The other method was to place a flat-headed nail on the victim’s skull and then, with one massive blow of the palm, drive the nail six inches into the skull. That killed quickly too, if the job was not botched, and Sharpe remembered telling Sergeant Hakeswill what he had seen, the Sergeant listening with the other men about the bivouac fire. Hakeswill had tried it on Indian prisoners, practising until he had got it right. Damn Hakeswill. Sharpe had damned the Sultan Tippoo too, and he had killed him later when the British troops were assaulting the citadel of Seringapatam. Sharpe could still remember the look on the fat little man’s face when one of his prisoners had come from the wrong end of the Water Tunnel where the Sultan was firing his be-jewelled fowling pieces at the British. That was a good memory, spoilt only by the ruby that Sharpe had cut from one of the pudgy, dead fingers. He had given that ruby to a woman in Dover, a woman he thought he loved more than life itself, and then she had run off with a bespectacled schoolteacher. He supposed she had been sensible. Who needs a soldier for a husband ?
A burst of cheering startled him from the top of the dungeon steps, cheers and jeers, laughter and catcalls, and he left the bodies in their crusted horror and went up the steps to see what was causing the commotion.
Fusiliers and Riflemen had formed a rough corridor down which they propelled a prisoner with their musket and rifle butts. The prisoner made small, futile, placatory gestures with plump hands and he smiled left and right, bowed, then yelped as another musket butt prodded him in his ample buttocks. Pot-au-Feu. He was still dressed in his ludicrous Marshal’s uniform, missing only the enamelled gold cross that had hung about his neck. He saw Sharpe and dropped to his’ knees, pleading in his deep voice while the enemy laughed about him. A Fusilier behind him raised a musket and aimed at the neck beneath the white-plumed hat. ‘Put that down! Did you find him?’
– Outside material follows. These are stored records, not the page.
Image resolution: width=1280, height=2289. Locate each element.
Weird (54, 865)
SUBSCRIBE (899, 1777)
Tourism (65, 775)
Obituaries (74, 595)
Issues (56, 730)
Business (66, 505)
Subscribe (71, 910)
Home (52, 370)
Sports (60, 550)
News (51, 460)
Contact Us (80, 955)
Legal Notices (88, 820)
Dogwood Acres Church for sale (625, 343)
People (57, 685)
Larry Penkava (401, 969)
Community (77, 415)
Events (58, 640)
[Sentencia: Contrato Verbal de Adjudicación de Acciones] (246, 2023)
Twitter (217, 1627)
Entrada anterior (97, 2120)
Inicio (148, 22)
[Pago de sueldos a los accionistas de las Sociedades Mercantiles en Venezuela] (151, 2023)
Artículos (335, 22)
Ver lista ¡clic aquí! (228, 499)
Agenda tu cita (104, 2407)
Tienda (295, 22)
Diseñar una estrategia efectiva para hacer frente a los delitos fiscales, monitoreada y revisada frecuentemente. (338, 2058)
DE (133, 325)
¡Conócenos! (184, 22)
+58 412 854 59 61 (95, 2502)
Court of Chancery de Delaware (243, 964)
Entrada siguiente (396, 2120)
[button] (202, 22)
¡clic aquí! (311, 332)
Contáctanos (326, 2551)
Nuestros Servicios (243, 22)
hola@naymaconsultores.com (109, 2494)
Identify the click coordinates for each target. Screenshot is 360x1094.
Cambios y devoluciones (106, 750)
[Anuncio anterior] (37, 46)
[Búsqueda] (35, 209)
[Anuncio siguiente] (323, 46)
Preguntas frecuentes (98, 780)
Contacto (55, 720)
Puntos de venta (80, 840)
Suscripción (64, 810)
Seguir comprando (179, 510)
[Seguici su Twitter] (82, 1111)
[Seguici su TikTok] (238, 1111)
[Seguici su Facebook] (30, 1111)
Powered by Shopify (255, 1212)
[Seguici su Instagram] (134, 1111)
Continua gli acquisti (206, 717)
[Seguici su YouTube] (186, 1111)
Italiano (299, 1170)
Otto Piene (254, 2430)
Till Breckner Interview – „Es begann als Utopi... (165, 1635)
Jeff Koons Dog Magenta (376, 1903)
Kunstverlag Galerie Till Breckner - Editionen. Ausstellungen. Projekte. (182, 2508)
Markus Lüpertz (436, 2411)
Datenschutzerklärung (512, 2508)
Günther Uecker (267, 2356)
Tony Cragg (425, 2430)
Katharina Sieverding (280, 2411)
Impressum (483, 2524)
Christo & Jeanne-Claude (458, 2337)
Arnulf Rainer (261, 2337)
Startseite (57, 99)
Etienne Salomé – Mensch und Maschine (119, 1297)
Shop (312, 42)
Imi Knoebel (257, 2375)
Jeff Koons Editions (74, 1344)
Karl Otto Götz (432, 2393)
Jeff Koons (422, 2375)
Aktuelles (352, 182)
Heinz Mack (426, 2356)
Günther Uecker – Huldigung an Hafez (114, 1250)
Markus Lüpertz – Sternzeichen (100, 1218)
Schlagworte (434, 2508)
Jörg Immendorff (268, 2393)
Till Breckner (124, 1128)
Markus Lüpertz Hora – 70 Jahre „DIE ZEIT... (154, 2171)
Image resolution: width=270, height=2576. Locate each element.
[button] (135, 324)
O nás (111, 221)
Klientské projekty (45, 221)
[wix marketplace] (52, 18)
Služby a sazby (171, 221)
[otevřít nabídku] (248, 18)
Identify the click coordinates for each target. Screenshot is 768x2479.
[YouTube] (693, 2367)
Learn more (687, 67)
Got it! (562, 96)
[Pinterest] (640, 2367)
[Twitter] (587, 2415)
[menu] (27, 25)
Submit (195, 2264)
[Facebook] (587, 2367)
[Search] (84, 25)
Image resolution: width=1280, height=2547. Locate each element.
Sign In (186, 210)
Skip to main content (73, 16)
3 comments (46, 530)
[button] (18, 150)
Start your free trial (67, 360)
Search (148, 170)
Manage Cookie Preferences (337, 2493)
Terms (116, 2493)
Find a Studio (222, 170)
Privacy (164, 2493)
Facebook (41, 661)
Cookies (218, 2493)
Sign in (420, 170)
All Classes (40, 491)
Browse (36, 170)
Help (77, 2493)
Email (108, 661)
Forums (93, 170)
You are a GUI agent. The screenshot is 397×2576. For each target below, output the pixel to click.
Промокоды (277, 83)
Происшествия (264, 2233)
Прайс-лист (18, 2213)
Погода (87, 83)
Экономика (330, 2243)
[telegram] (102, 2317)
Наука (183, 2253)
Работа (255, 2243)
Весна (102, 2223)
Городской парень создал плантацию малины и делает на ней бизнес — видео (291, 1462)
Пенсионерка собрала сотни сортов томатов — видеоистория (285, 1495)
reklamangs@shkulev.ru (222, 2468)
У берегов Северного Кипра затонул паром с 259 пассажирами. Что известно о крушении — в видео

‘Yes, sir.’ The man dropped the musket. ‘He was in the stables, sir, hiding under a tarpaulin. Reckon he was too fat to run, sir.’
Sharpe looked at the fat face that babbled at him. ‘Shut up!’
Silence from the quivering mass of uniformed fat. Sharpe walked round him, plucking the gorgeous hat from the cherubic white curls. ‘This, lads, is your enemy. This is Marshal Pot-au-Feu.’ The Fusiliers laughed. Some of them saluted the fat man whose eyes watched Sharpe as he circled. Each time Sharpe walked behind him the head jerked on its bed of chins to catch Sharpe coming round again. ‘Not every day we capture a French Marshal, eh?’ Sharpe tossed the hat to the man who had found Pot au-Feu. ‘I want him looked after, lads. Don’t hurt him. Be very kind to him because he’s going to be very kind to you.’ The head jerked again, the eyes worried. ‘He’s really a Froggie Sergeant, this one, and he used to be a cook. A very, very good cook. So good that he’s going to the kitchens now to make you a Christmas meal!’
They cheered that and watched as Sharpe pulled Pot-au-Feu to his feet. Sharpe brushed straw from the blue and gold jacket. ‘Be good now, Sergeant! Don’t put anything in the soup that shouldn’t be there!’ It was hard to connect this fat, happy-looking face with horror in the dungeons. Pot-au-Feu, understanding that he was not to be killed on the spot, was nodding eagerly at Sharpe.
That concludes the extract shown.